Nonetheless, in the American mind lies the fantasy of being able to sit at a computer and generate cash with the click of a mouse. People hope that somewhere there lies a perfect investment strategy. But the search for such a strategy is the modern equivalent of alchemy, and just like alchemy, it is a waste of time.
There can never be a fail-safe strategy of investing, because, no matter how sophisticated one's analysis of the stock market is, stock prices depend on an infinite number of unknown events that occur in the actual physical world. Only a piece of omniscient software could predict the future. Secondly, if a trader got his/her hands on this omniscient software, it would become useless if other traders had it too. The best that investors can settle for is to be sensible and manage their risk as much as possible.
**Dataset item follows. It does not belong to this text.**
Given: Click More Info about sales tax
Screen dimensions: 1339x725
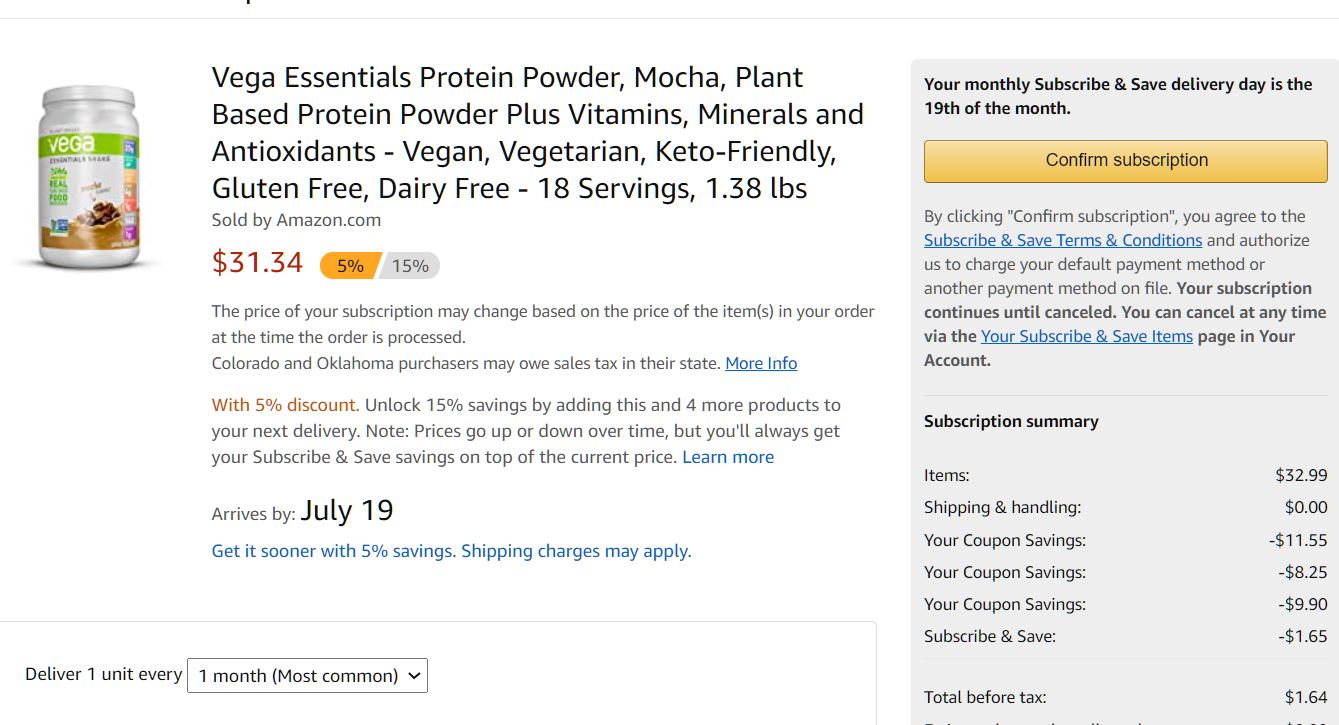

Investment strategies are merely ways of siphoning money from the physical or intellectual assets of an economy. And if the productive capabilities of assets in an economy are impaired, it will become harder to make money as an investor. This is a law of financial physics. Even successful short selling depends on an initial price that reflects a perception of high productive capabilities. Securities' prices are merely shadows of the real economy.
Investment is the lifeblood of the economy, but careers as investment professionals are not what I hope the majority of kids of the next generation will strive to attain. I hope they will want to become inventors, not investors. (By inventor I mean someone who creates something new that is valuable to society). How useless would investors be if there were no inventors? There would be nothing to invest in. Inventors also need investors, to fund their endeavors. But good ideas will tend to attract investment. It does not take a degree in Finance to recognize a good idea. I hope the intelligence and creativity of the next generation, instead of going towards the alchemical quest of beating the stock market through technical analysis, will go towards innovations in the actual physical world. Imagine if the world's great geniuses decided to become stock traders instead of chemists, surgeons, authors, engineers etc. These geniuses might think of some great trading strategies, but there would be a lot fewer assets to invest in.
Pure speculation on the rising and falling of stock prices is a zero sum game. But sensible investment in good ideas benefits investors, inventors, and the economy as a whole.